There is a common understanding in the NBA that defense has a bigger impact on the overall team success compared to offense. On multiple occasions commentators and NBA legends like Bill Russel have been quoted saying "Offense wins games, Defense wins Championships. In order to test this theory we used SQL Alchemy and pandas library in python to insert the csv data into our database and then ran SQL queries to get the results.

The plotted bar graph concludes that there are slightly more defensive teams winning the NBA Championships, but it is a really slight difference, suggesting the concept of "Defense wins Championships" is fairly unfounded.


How do injuries affect player contract prices?

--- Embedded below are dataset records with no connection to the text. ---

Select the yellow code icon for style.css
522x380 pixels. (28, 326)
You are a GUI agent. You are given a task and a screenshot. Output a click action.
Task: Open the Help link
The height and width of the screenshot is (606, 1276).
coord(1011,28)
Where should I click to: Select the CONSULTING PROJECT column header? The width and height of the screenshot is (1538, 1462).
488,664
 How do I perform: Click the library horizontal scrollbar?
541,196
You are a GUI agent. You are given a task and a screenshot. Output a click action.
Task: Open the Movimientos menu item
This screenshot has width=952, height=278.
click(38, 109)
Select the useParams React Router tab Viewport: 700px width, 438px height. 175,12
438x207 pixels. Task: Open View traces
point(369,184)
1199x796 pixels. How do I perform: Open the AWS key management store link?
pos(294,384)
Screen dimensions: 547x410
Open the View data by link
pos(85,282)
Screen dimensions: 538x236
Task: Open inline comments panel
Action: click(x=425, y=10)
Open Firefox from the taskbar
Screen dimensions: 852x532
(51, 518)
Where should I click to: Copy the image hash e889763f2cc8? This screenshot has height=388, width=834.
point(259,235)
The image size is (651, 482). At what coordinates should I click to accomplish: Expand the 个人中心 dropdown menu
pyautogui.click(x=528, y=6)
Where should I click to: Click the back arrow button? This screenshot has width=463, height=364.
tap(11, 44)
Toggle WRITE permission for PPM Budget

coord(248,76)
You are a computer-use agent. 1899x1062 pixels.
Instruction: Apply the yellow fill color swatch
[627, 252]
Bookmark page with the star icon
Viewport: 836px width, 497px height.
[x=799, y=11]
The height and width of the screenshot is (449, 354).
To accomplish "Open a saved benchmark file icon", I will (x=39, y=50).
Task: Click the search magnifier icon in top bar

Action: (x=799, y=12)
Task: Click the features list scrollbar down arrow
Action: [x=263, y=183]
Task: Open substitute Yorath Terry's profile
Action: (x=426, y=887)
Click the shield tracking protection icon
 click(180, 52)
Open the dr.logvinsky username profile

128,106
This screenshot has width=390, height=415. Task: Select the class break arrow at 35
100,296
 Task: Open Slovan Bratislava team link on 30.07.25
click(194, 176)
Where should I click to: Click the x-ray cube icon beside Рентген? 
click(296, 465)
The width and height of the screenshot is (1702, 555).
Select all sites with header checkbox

Injuries and the notoriously harsh NBA schedule goes hand in hand. Many players have been affected by the "injury bug" due to this high-paced schedule and have lost money and health over the years. So here we have analyzed the average amount of money a player loses due to injuries.

The data above from season 2012-2022 represents the players split into two categories based on the frequency of injuries compared to the sum of the salaries. The current players who have been injured more than 20 times over the last 10 years were categorized as High frequency of injury, while all other players have been categorized as Low frequency We conclude that players that have a high frequency of getting injured have ~25% of the contract value of low injury frequency players.


Fantasy Game Simulator



The culmination of the entire group's work from data collection to model building can be seen in this component of our project. The game allows users to pick a team of ten from a selection of current players in the 2022-2023 with a predetermined salary cap. The teams built by the players can go then go head to head against one another in a simulated game with the click of a button. The results of the simulated matchup are computed through models built using Multiple Linear Regression and random sampling, providing us with a breakdown of scores similar to those of an actual NBA game.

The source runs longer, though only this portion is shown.